*** Begin section ***

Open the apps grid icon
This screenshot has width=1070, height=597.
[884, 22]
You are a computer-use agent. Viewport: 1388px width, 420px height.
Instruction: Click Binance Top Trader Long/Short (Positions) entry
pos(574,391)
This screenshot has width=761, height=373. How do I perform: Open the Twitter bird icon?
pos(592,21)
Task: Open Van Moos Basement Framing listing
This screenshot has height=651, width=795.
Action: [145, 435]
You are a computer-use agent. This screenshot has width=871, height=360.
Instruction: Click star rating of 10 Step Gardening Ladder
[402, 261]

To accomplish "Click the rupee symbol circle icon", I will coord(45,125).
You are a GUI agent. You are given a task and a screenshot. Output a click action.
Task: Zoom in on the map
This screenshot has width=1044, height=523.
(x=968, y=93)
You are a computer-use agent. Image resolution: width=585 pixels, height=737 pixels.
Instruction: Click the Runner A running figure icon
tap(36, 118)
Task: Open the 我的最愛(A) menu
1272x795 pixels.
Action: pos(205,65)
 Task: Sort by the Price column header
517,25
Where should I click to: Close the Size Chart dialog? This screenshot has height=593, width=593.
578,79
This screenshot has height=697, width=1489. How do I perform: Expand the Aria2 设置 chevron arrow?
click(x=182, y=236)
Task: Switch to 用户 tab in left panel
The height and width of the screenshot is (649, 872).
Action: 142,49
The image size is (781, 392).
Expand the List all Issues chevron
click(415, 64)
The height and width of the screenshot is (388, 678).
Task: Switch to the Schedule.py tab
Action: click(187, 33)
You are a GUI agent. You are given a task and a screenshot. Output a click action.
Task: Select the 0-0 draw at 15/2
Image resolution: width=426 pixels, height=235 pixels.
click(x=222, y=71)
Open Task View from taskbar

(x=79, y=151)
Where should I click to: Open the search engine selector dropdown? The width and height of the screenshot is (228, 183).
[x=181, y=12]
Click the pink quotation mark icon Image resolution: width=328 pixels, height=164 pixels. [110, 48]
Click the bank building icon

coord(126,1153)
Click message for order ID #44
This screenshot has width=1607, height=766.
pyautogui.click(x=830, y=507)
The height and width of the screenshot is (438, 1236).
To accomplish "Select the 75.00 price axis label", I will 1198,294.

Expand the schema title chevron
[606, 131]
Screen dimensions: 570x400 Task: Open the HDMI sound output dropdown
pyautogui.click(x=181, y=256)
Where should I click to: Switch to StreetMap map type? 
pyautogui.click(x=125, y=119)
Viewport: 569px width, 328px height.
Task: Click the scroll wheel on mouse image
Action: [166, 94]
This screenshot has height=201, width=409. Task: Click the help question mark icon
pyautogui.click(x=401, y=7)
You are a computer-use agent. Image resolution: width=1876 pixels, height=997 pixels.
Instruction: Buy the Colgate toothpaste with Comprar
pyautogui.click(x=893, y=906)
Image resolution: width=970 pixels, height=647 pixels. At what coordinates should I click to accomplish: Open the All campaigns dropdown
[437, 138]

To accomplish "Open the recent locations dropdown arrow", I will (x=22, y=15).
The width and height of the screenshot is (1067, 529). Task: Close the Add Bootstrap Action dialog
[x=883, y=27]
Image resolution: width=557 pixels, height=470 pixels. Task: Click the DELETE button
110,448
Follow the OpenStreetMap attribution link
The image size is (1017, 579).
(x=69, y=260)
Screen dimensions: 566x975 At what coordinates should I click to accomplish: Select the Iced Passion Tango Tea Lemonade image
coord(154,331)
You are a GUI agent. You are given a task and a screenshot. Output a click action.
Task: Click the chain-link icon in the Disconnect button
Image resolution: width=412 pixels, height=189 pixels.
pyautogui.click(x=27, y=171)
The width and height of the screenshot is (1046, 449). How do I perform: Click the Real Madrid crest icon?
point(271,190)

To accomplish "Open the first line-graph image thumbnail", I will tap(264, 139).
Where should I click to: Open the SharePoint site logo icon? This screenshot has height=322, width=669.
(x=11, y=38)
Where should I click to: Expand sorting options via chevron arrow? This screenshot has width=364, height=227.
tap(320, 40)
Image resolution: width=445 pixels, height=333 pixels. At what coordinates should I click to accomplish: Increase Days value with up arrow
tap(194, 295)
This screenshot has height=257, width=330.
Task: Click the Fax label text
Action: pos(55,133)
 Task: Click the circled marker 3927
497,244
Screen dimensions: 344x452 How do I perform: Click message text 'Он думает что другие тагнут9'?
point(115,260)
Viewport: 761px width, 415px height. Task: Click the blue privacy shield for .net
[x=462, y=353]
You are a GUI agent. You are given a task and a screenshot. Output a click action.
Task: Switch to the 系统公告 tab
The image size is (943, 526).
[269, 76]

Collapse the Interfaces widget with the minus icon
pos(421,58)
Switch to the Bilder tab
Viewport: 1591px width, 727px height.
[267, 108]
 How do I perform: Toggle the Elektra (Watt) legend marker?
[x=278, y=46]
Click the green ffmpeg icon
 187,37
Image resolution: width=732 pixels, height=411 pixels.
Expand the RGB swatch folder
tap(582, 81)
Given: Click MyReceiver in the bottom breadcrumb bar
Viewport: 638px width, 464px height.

*** End section ***

Every record above is to be written out exactly.

Open the apps grid icon
This screenshot has width=1070, height=597.
[884, 22]
You are a computer-use agent. Viewport: 1388px width, 420px height.
Instruction: Click Binance Top Trader Long/Short (Positions) entry
pos(574,391)
This screenshot has width=761, height=373. How do I perform: Open the Twitter bird icon?
pos(592,21)
Task: Open Van Moos Basement Framing listing
This screenshot has height=651, width=795.
Action: [145, 435]
You are a computer-use agent. This screenshot has width=871, height=360.
Instruction: Click star rating of 10 Step Gardening Ladder
[402, 261]

To accomplish "Click the rupee symbol circle icon", I will coord(45,125).
You are a GUI agent. You are given a task and a screenshot. Output a click action.
Task: Zoom in on the map
This screenshot has width=1044, height=523.
(x=968, y=93)
You are a computer-use agent. Image resolution: width=585 pixels, height=737 pixels.
Instruction: Click the Runner A running figure icon
tap(36, 118)
Task: Open the 我的最愛(A) menu
1272x795 pixels.
Action: pos(205,65)
 Task: Sort by the Price column header
517,25
Where should I click to: Close the Size Chart dialog? This screenshot has height=593, width=593.
578,79
This screenshot has height=697, width=1489. How do I perform: Expand the Aria2 设置 chevron arrow?
click(x=182, y=236)
Task: Switch to 用户 tab in left panel
The height and width of the screenshot is (649, 872).
Action: 142,49
The image size is (781, 392).
Expand the List all Issues chevron
click(415, 64)
The height and width of the screenshot is (388, 678).
Task: Switch to the Schedule.py tab
Action: click(187, 33)
You are a GUI agent. You are given a task and a screenshot. Output a click action.
Task: Select the 0-0 draw at 15/2
Image resolution: width=426 pixels, height=235 pixels.
click(x=222, y=71)
Open Task View from taskbar

(x=79, y=151)
Where should I click to: Open the search engine selector dropdown? The width and height of the screenshot is (228, 183).
[x=181, y=12]
Click the pink quotation mark icon Image resolution: width=328 pixels, height=164 pixels. [110, 48]
Click the bank building icon

coord(126,1153)
Click message for order ID #44
This screenshot has width=1607, height=766.
pyautogui.click(x=830, y=507)
The height and width of the screenshot is (438, 1236).
To accomplish "Select the 75.00 price axis label", I will 1198,294.

Expand the schema title chevron
[606, 131]
Screen dimensions: 570x400 Task: Open the HDMI sound output dropdown
pyautogui.click(x=181, y=256)
Where should I click to: Switch to StreetMap map type? 
pyautogui.click(x=125, y=119)
Viewport: 569px width, 328px height.
Task: Click the scroll wheel on mouse image
Action: [166, 94]
This screenshot has height=201, width=409. Task: Click the help question mark icon
pyautogui.click(x=401, y=7)
You are a computer-use agent. Image resolution: width=1876 pixels, height=997 pixels.
Instruction: Buy the Colgate toothpaste with Comprar
pyautogui.click(x=893, y=906)
Image resolution: width=970 pixels, height=647 pixels. At what coordinates should I click to accomplish: Open the All campaigns dropdown
[437, 138]

To accomplish "Open the recent locations dropdown arrow", I will (x=22, y=15).
The width and height of the screenshot is (1067, 529). Task: Close the Add Bootstrap Action dialog
[x=883, y=27]
Image resolution: width=557 pixels, height=470 pixels. Task: Click the DELETE button
110,448
Follow the OpenStreetMap attribution link
The image size is (1017, 579).
(x=69, y=260)
Screen dimensions: 566x975 At what coordinates should I click to accomplish: Select the Iced Passion Tango Tea Lemonade image
coord(154,331)
You are a GUI agent. You are given a task and a screenshot. Output a click action.
Task: Click the chain-link icon in the Disconnect button
Image resolution: width=412 pixels, height=189 pixels.
pyautogui.click(x=27, y=171)
The width and height of the screenshot is (1046, 449). How do I perform: Click the Real Madrid crest icon?
point(271,190)

To accomplish "Open the first line-graph image thumbnail", I will tap(264, 139).
Where should I click to: Open the SharePoint site logo icon? This screenshot has height=322, width=669.
(x=11, y=38)
Where should I click to: Expand sorting options via chevron arrow? This screenshot has width=364, height=227.
tap(320, 40)
Image resolution: width=445 pixels, height=333 pixels. At what coordinates should I click to accomplish: Increase Days value with up arrow
tap(194, 295)
This screenshot has height=257, width=330.
Task: Click the Fax label text
Action: pos(55,133)
 Task: Click the circled marker 3927
497,244
Screen dimensions: 344x452 How do I perform: Click message text 'Он думает что другие тагнут9'?
point(115,260)
Viewport: 761px width, 415px height. Task: Click the blue privacy shield for .net
[x=462, y=353]
You are a GUI agent. You are given a task and a screenshot. Output a click action.
Task: Switch to the 系统公告 tab
The image size is (943, 526).
[269, 76]

Collapse the Interfaces widget with the minus icon
pos(421,58)
Switch to the Bilder tab
Viewport: 1591px width, 727px height.
[267, 108]
 How do I perform: Toggle the Elektra (Watt) legend marker?
[x=278, y=46]
Click the green ffmpeg icon
 187,37
Image resolution: width=732 pixels, height=411 pixels.
Expand the RGB swatch folder
tap(582, 81)
Given: Click MyReceiver in the bottom breadcrumb bar
Viewport: 638px width, 464px height.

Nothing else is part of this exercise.